PROMPT A:
In the passage below on uniformitarianism and mass extinction, what closing line did Gilluly give his 1949 paper?
PROMPT B:
Write a continuation of the passage below on uniformitarianism and mass extinction, starting after its final sentence.

GIVEN PASSAGE below:

I have discussed Darwin's defense of uniformitarian extrapolation in detail because his argument, in this case, proved so successful in directing more than a century of research away from any consideration of truly catastrophic mass extinction, and towards a virtually unchallenged effort to spread the deaths over sufficient time to warrant an ordinary gradualistic explanation in conventional Darwinian terms, with any environmentally triggered acceleration of rate only serving to intensify the effects of ordinary competition, species by species. I can't think of any other prominent subject in paleontology where uniformitarian presuppositions clamped such a tight and efficient lid upon any consideration of empirically legitimate and conceptually plausible catastrophic scenarios. Merely to suggest such a thing (as even so prominent a scientist as Schindewolf, 1963, discovered) was to commit an almost risible apostasy.
In particular, these uniformitarian assumptions about the extended duration of apparent mass extinctions led geologists and paleontologists to favor earth-based rather than cosmic physical inputs (for most plausible extraterrestrial causes work with greater speed and intensity), and to focus upon telluric influences (like changing climates and sea levels) that could most easily be rendered as gradualistic in style. So strongly entrenched did this prejudice remain, even spilling over into popular culture as well, that a few years after Alvarez et al. (1980) published their plausible, and by then increasingly well affirmed, scenario of extraterrestrial impact as a catastrophic trigger for the Cretaceous-Tertiary event, the New York Times even ridiculed the idea in their editorial pages, proclaiming (April 2, 1985) that “terrestrial events, like volcanic activity or changes in climate or sea level, are the most immediate possible causes of mass extinctions. Astronomers should leave to astrologers the task of seeking the cause of earthly events in the stars.”* [Page 1304]
Thus, for example, when Gilluly (1949) published one of the most famous and influential geological papers of the mid-twentieth century, arguing that one popular physical theory for mass extinction — episodes of orogeny, or mountain building — could not be construed as either global in effect or simultaneous in occurrence on all continents, but should rather be interpreted as sequences of more limited local events liberally spread out in time, he ended his paper with a stirring manifesto: “Long live Charles Lyell and his doctrine of uniformitarianism!” And, if I may cite an embarrassing incident from my own graduate career, when my mentor Norman Newell decided to invest considerable effort in compiling data from faunal lists in the world's paleontological literature to see if the maligned and effectively abandoned theme of mass extinction held any validity, I thought that the old man had taken leave of his good scientific sense in wasting so much time on a truly settled issue. For didn't we all know that the extinctions really spanned considerable intervals of time, and that any blip detected from faunal lists could only be recording an artifact of longer periods artificially compressed into simultaneity by imperfections of the fossil record?

End of GIVEN PASSAGE.
SOURCE DATA below:

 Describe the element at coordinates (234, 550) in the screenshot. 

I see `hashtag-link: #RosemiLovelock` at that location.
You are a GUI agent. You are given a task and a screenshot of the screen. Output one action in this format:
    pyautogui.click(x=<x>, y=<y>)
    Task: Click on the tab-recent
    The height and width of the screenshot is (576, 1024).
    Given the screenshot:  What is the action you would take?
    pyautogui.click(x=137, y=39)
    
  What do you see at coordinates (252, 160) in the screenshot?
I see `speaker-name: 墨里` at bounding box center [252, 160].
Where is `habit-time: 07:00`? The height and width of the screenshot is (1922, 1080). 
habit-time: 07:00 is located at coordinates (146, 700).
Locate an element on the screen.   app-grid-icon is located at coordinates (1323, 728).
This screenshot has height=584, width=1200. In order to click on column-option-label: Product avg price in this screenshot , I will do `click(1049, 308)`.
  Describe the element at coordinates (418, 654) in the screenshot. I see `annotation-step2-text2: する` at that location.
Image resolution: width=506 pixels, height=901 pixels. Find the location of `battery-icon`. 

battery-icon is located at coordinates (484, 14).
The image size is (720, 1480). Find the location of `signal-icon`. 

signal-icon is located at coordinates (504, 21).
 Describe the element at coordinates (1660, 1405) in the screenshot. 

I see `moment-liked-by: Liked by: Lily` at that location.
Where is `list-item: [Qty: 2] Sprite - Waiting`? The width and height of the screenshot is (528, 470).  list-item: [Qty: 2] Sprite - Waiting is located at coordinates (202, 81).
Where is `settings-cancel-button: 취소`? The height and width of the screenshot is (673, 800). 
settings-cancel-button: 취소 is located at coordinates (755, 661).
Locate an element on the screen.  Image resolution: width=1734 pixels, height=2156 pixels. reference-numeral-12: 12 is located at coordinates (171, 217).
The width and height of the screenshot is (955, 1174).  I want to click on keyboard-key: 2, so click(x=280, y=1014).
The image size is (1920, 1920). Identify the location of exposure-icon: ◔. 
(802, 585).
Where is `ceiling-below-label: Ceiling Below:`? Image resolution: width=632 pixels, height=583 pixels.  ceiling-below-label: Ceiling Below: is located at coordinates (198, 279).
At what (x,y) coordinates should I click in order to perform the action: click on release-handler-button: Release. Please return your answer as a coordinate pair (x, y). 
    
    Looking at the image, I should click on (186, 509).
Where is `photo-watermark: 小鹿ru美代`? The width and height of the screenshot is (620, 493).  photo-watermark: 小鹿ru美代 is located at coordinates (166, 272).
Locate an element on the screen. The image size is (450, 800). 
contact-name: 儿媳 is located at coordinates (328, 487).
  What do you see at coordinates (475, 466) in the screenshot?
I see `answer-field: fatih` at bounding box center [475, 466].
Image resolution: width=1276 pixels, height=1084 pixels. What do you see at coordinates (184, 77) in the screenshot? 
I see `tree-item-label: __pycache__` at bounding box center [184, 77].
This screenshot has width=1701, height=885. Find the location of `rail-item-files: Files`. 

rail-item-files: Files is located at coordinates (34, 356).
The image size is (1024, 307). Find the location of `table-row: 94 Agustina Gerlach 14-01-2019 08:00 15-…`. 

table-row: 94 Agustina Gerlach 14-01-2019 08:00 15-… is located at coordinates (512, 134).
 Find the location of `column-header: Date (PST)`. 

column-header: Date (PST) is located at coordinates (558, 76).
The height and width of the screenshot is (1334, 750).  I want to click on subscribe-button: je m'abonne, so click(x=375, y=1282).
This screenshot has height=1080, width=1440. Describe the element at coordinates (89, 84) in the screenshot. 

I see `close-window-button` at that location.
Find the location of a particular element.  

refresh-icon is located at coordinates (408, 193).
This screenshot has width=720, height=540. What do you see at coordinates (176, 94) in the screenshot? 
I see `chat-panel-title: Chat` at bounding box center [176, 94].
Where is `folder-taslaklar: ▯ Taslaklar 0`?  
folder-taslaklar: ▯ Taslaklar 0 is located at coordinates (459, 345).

End of SOURCE DATA.

WRITTEN ANSWER A:
“Long live Charles Lyell and his doctrine of uniformitarianism!”

WRITTEN ANSWER B:
Only with this understanding of the historical impact and persistence of Darwin's uniformitarian and extrapolationist view of extinction in the fossil record can we grasp the conceptual reforming power (and not merely the phenomenological fascination) of the improving case — from a wild idea rejected out of hand by nearly all paleontologists in 1980, to a firmly documented virtual fact of nature by 2000 — for the triggering of at least one mass extinction, the Cretaceous-Tertiary event, by impact of a large extraterrestrial object (see Alvarez et al., 1980, for the original proposal, and Glen, 1994, for history of science in progress in a book entitled: The Mass Extinction Debates: How Science Works in a Crisis).
Two comments on the K-T (Cretaceous-Tertiary) transition, one new and one old, may be taken as emblematic of the magnitude of both theoretical and practical reformulation. First, M. J. S. Rudwick, a prominent systematist of fossil brachiopods early in his career and the world's leading historian of geology in later years, commented to Glen with the professional skills and “feel” of both segments of his ontogeny: “It never crossed my mind that . . . the brachiopod groups I worked with expired suddenly by modern K/T boundary standards. I thought that the brachs went out suddenly, but that 'suddenly'... in 1967 meant a few million years, which was considered geologically sudden” (quoted in Glen, 1994, p. 41).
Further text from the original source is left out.